:: SUPPLIED MATERIAL ::
• • •

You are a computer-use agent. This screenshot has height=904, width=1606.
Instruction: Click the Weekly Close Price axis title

• • •

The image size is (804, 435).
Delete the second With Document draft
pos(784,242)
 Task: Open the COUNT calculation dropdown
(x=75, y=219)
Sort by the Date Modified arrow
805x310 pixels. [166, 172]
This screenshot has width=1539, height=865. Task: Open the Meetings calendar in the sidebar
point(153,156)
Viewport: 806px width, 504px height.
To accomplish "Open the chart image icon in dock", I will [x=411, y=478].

• • •

:: EXERCISE REQUIREMENTS ::
Copy every line from the records above that contains the word "image".

:: ANSWER TO THE EXERCISE ::
The image size is (804, 435).
To accomplish "Open the chart image icon in dock", I will [x=411, y=478].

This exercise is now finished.